Car Theft Achieved Via Text Message -- but Don't Panic

Hackers who discovered the vulnerability are working with the car manufacturer to fix it.

A recent report by the Associated Press paints a frightening picture: Hackers have learned to unlock a car's doors and start its engine simply by sending text messages to the vehicle's security system.

Don Bailey and Mat Solnik, researchers from security firm iSec Partners, demonstrated the attack on a Subaru Outback, using a laptop to send their messages and break into the vehicle. The hack could apply to high-end security systems like OnStar, although Bailey and Solnik wouldn't reveal whose system they cracked.

"Their findings show that text messaging is no longer limited to short notes telling friends you're running late or asking if they're free for dinner," the AP snarks.

Like I said, scary stuff, but in reality, the cause for alarm is practically nil.

As the AP article goes on to explain, hackers need a specific phone number to break into an in-car security system.
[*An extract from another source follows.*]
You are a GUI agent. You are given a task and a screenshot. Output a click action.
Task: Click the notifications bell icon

To get that number, they must run a certain kind of network administration program, which can probe for vulnerable security devices by make and model. Then, the thief must get close to the target vehicle and run a hacking tool to see if that car is using a vulnerable security system.

After all that effort, the car's steering wheel may still be mechanically locked, preventing the hacker from driving away after breaking in. If someone really wants to steal a car, there are plenty of other methods that sound a lot easier. Besides, Bailey and Solnik are already working with the maker of the security system they hacked to plug the holes.
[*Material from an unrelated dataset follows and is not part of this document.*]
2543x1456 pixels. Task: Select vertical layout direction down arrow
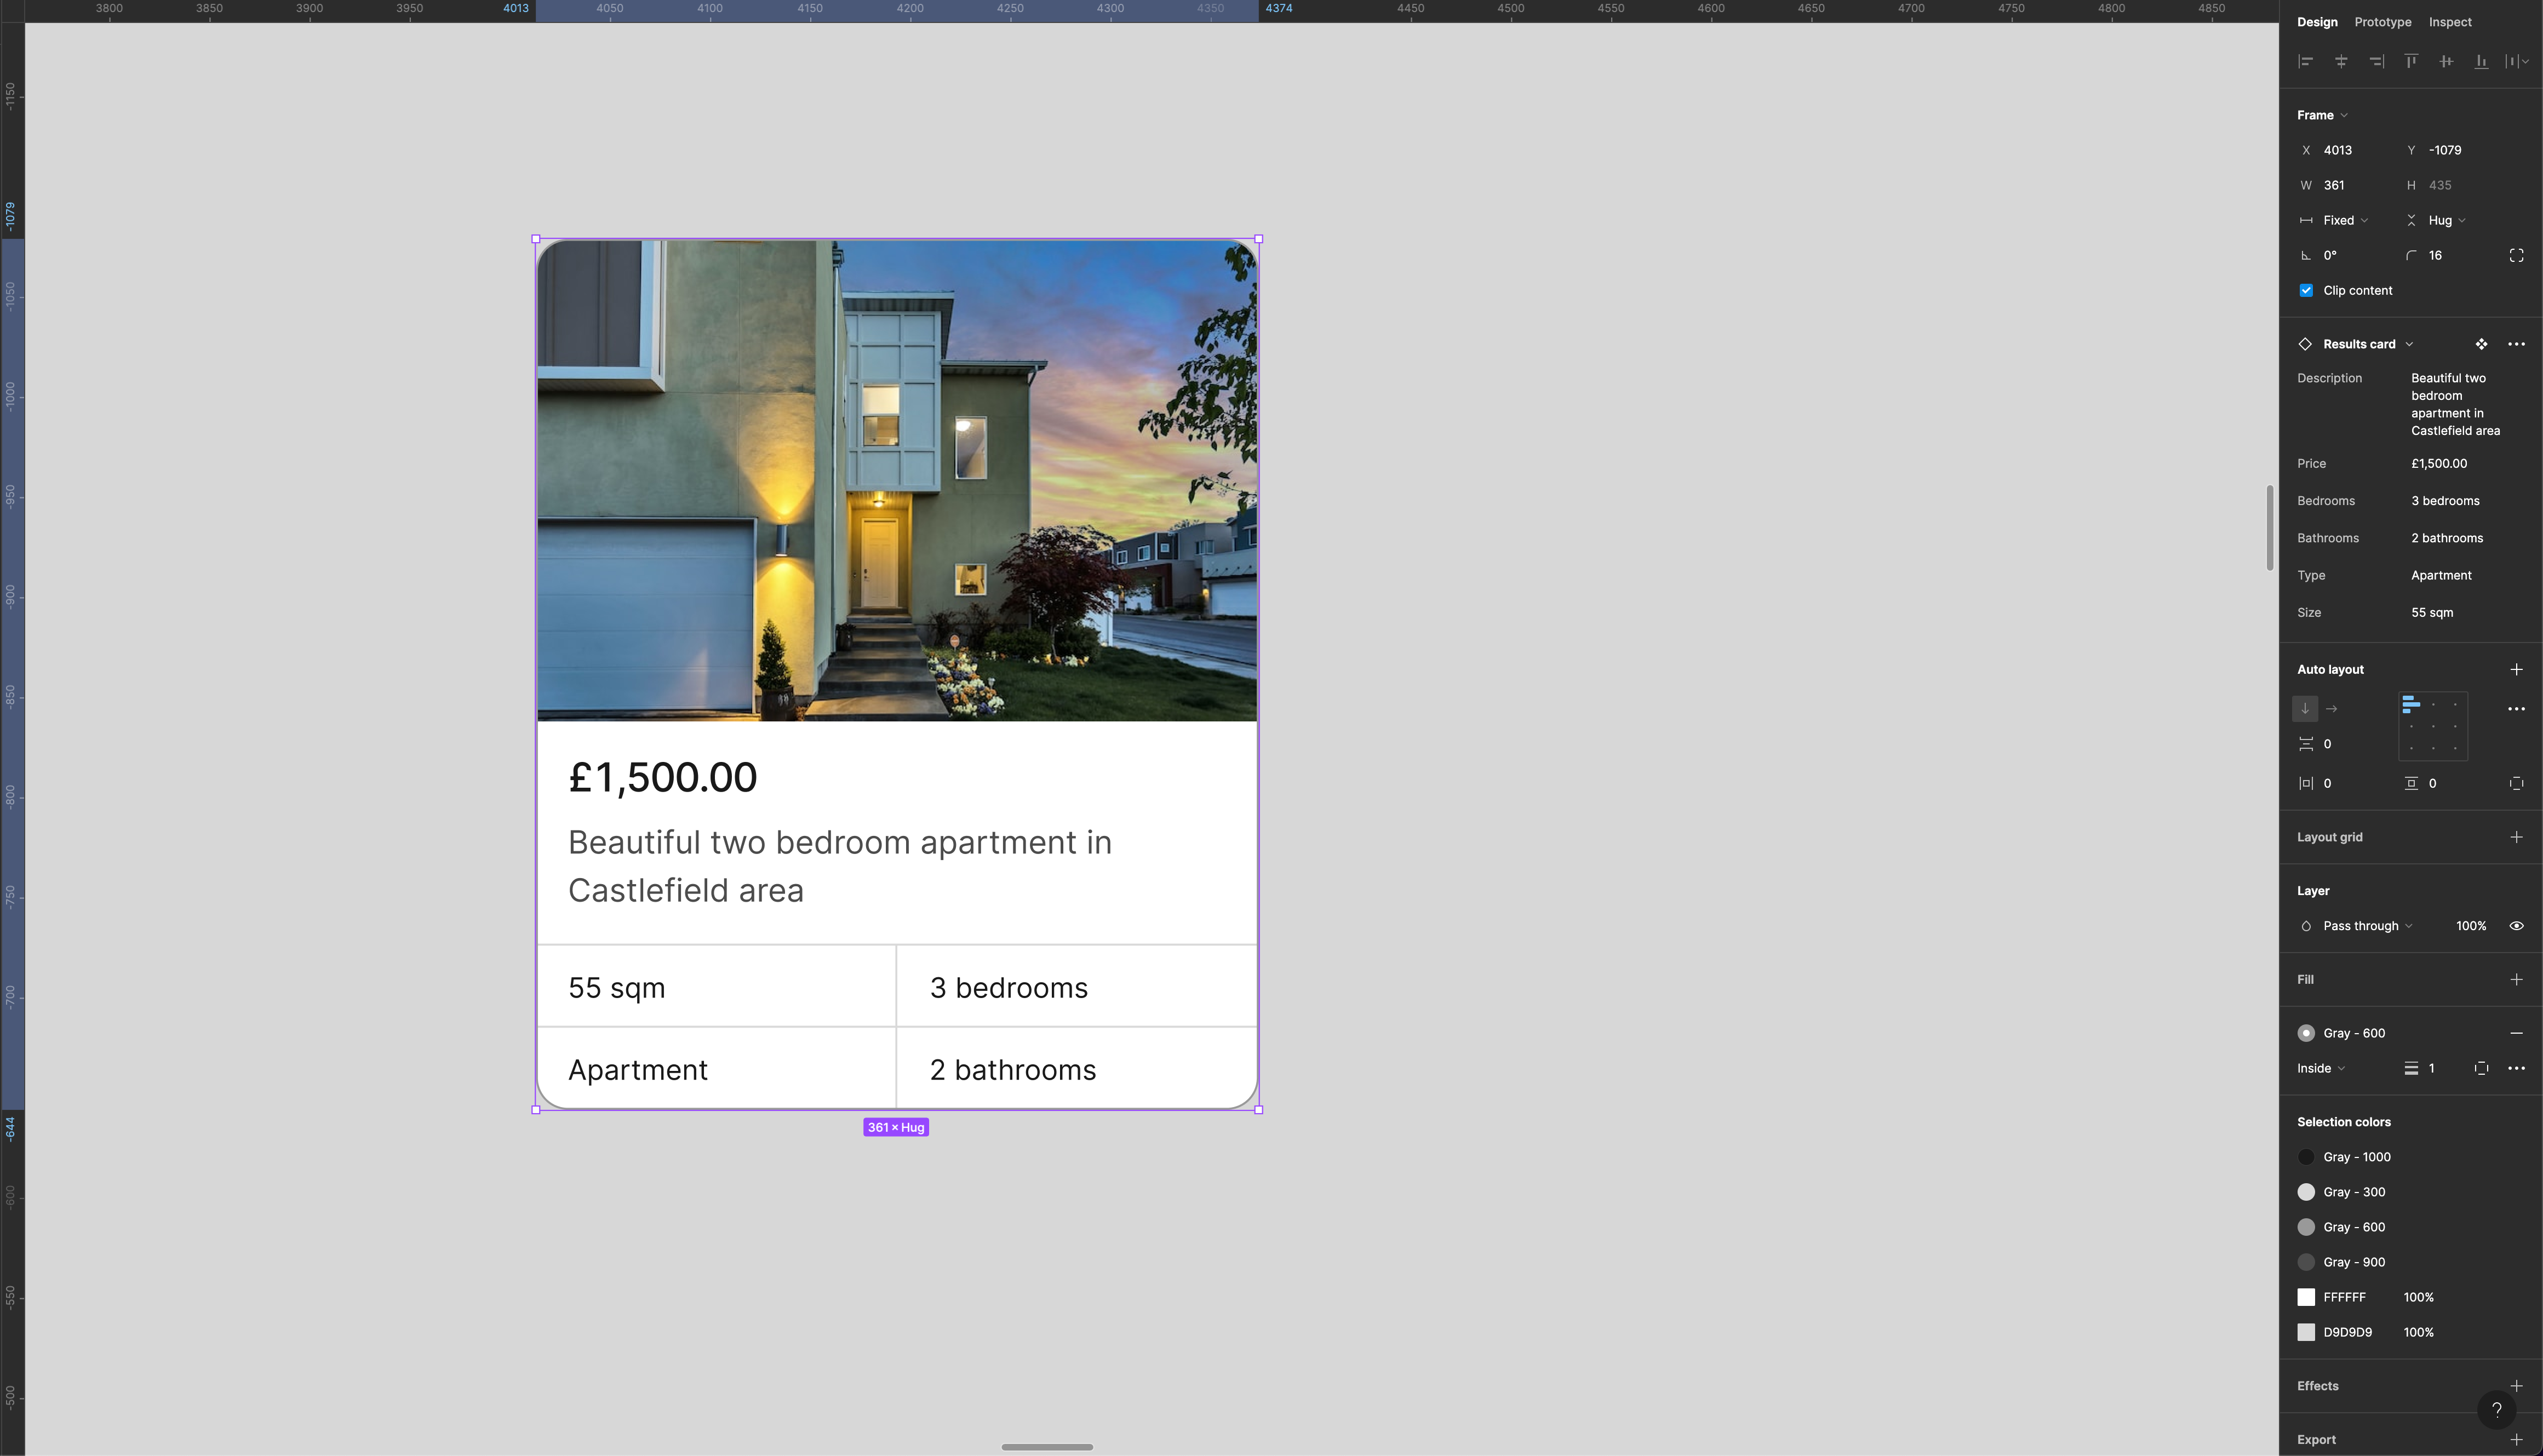click(2305, 708)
Keep in mind that this high-tech car hack is just a proof of concept, and it's not the first. In March, researchers described using a Trojan horse on an audio CD to break a car's defenses. To my knowledge, no car theft epidemic has resulted from either of these methods.

Bailey and Solnik are more concerned with how their text message hack could be used for more nefarious purposes, such as hacking of ATMs, medical equipment or even power plants. Those are valid concerns, but if your car uses a high end security system, chances are it'll still be there when you get back from the parking lot.